Why fish are better at breathing than you are - Dan Kwartler
In 2019, Eliud Kipchoge finished
a Vienna marathon
in one hour, 59 minutes, and 40 seconds.
This staggering time broke
the two-hour barrier
that most runners previously
deemed impossible.
However, some researchers
weren't as surprised.
Recent studies investigating if humans
could maintain such a high pace
for the length of a marathon
had found that elite runners
can take in twice as much oxygen
as non-runners.
And it’s likely that this superhuman
ability played a role in Eliud’s victory.
But when it comes
to breathing efficiently,
not even the best runners in the world
can compete with the average fish.
That’s right— you’re looking at some
of the best breathers on Earth;
which actually makes sense when you
consider how little oxygen there is
in their aquatic environments.
Fish can breathe in a variety of ways,
but the most common
is through the use of gills.
These branching organs typically
come in four pairs,
all enclosed in gill chambers.
These chambers are protected
by opercle, or gill covers,
which are just as essential to underwater
breathing as the gills themselves.
When most fish take a breath,
they first close these covers
and take a gulp of water.
Then, they open their opercle,
creating a pressure differential
that pulls water through the gills,
which are composed of thread-like
filaments spaced evenly along a gill arch.
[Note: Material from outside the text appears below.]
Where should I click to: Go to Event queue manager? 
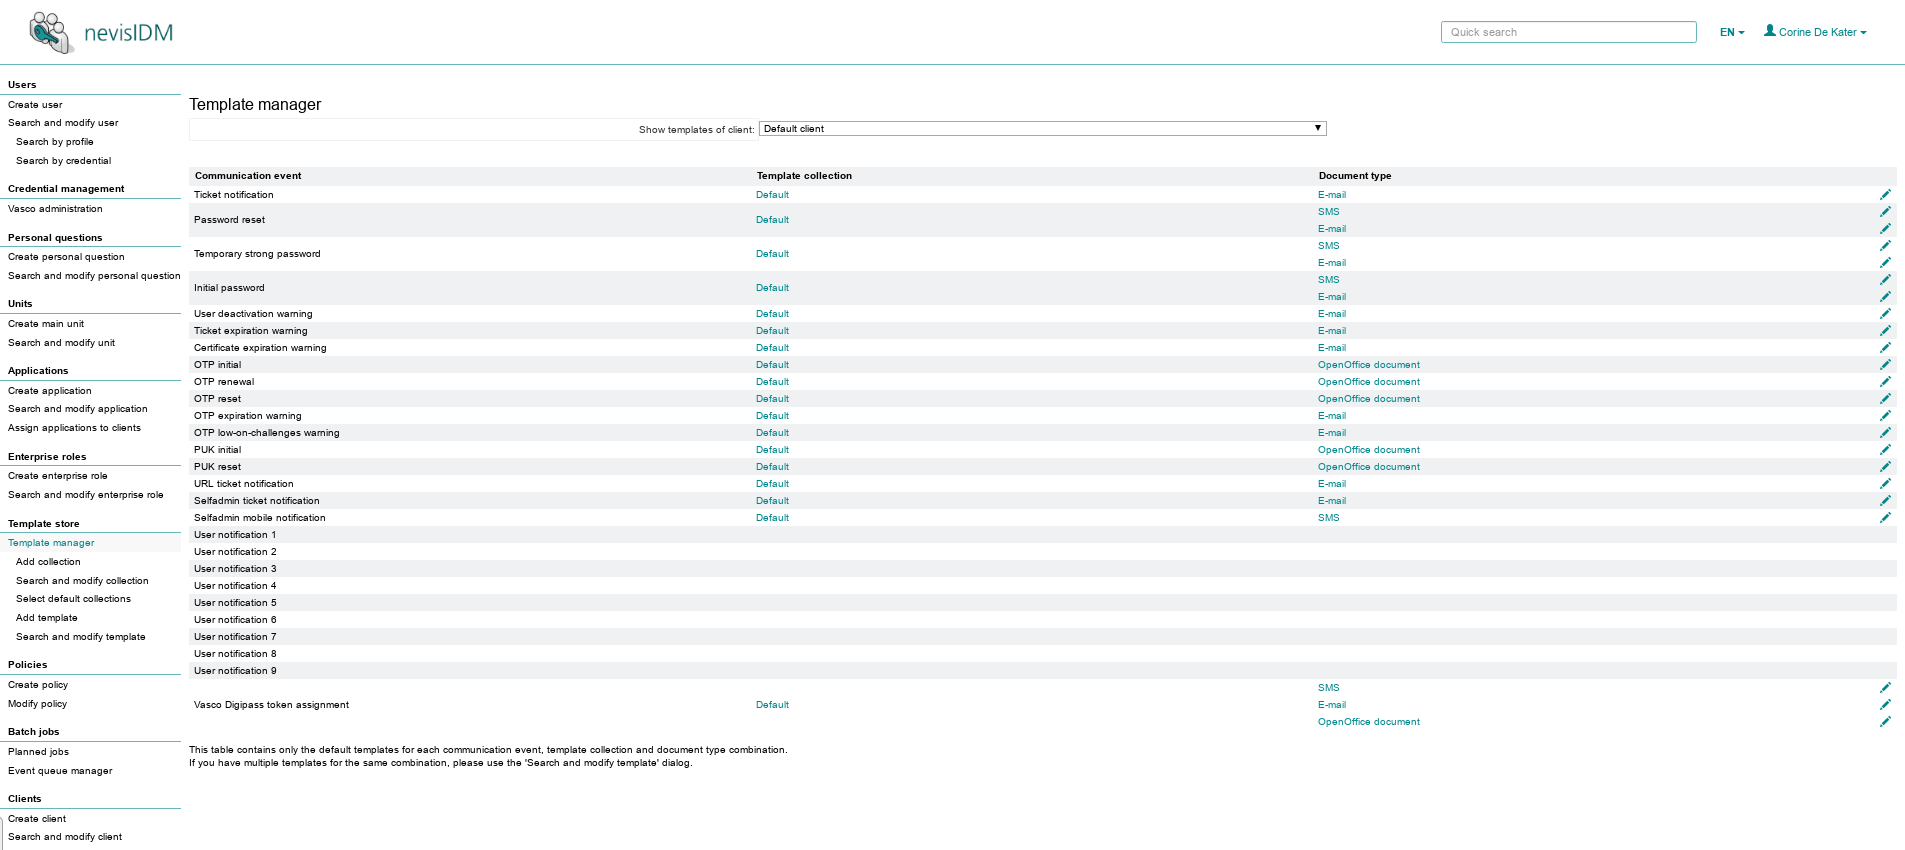click(60, 771)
These filaments are covered in countless
small blood vessels called capillaries,
in addition to tiny extensions
known as gill lamellae
which further increase
the gill’s surface area.
When water passes over these capillaries,
the membrane is thin enough
for the fish’s red blood cells
to pull dissolved oxygen from the water
into the bloodstream.
And just like when we breathe
with our lungs,
this process releases carbon dioxide,
which passes out into the water
through the open gill cover.
This technique only works underwater—
on the surface, the pressure differential
created by opening and closing gill covers
isn’t strong enough to pull
in sufficient air.
But under the surface,
it’s remarkably efficient.
Inside the lamellae, blood flows
in the opposite direction to the water,
creating a counter-current system
that optimizes gas exchange.
In fact, gills can absorb roughly 75%
of the oxygen passing through them;
that’s twice the percentage of oxygen
our lungs extract from a breath of air.
Fish also breathe much more frequently
than we do.
The average adult human breathes
12 to 18 times a minute,
while most fish pull water
over their gills
anywhere from 20 to 80 times a minute.
Those numbers would raise
even a marathoner’s eyebrows.
Thanks to this fast, frequent,
and efficient breathing
fish process far more oxygen than we do.
It's also why some species
can live at great depths.
Bodies of water get most
of their oxygen from the surface,
where O2 dissolves into the water
and begins circulating.
But further down, there are
oxygen minimum zones,
with concentrations as low as
0.5 milligrams of oxygen per liter.
To get the oxygen they need,
fish living at these depths rely
on increased gill ventilation
and hearts that pump high volumes of
oxygenated blood throughout the body.
Even with these tricks, sometimes there's
still not enough oxygen to go around,
forcing fish to adapt
more extreme solutions.
For example, the Australian lungfish
lives in a habitat
where the water level drops precipitously
in August and September,
making it almost impossible
to survive with gills alone.
Fortunately, these fish
have gills and lungs.
Using their long, thin limbs,
they can lift their mouths above the
surface and take deep breaths of air,
allowing them to survive out of the water
for several days.
And other species of lungfish can survive
above ground even longer
in cocoons of mud and mucus.
Fortunately, for most fish these extreme
adaptations aren’t necessary.
After all, 71% of Earth is covered in H2O,
giving these aquatic animals plenty
of room to flaunt their gills’ skills.